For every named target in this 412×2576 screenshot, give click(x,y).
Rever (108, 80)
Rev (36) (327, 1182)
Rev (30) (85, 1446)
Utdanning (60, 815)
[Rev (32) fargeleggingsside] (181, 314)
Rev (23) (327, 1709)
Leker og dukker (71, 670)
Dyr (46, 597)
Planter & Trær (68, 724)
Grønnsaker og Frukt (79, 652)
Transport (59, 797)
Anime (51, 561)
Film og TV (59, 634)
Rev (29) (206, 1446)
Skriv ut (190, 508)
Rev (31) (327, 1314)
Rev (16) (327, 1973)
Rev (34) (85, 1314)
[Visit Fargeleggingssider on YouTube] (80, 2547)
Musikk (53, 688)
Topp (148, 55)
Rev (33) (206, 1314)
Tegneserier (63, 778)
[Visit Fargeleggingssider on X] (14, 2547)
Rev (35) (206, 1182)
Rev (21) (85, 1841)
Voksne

****

**REQUIRED ACTION**
Copy exactly the lines that run from the first line of the data to the line containing "Rev (34) (85, 1314)", please, with both ends included and nothing else.

**REPLY TO THE EXERCISE**
For every named target in this 412×2576 screenshot, give click(x,y).
Rever (108, 80)
Rev (36) (327, 1182)
Rev (30) (85, 1446)
Utdanning (60, 815)
[Rev (32) fargeleggingsside] (181, 314)
Rev (23) (327, 1709)
Leker og dukker (71, 670)
Dyr (46, 597)
Planter & Trær (68, 724)
Grønnsaker og Frukt (79, 652)
Transport (59, 797)
Anime (51, 561)
Film og TV (59, 634)
Rev (29) (206, 1446)
Skriv ut (190, 508)
Rev (31) (327, 1314)
Rev (16) (327, 1973)
Rev (34) (85, 1314)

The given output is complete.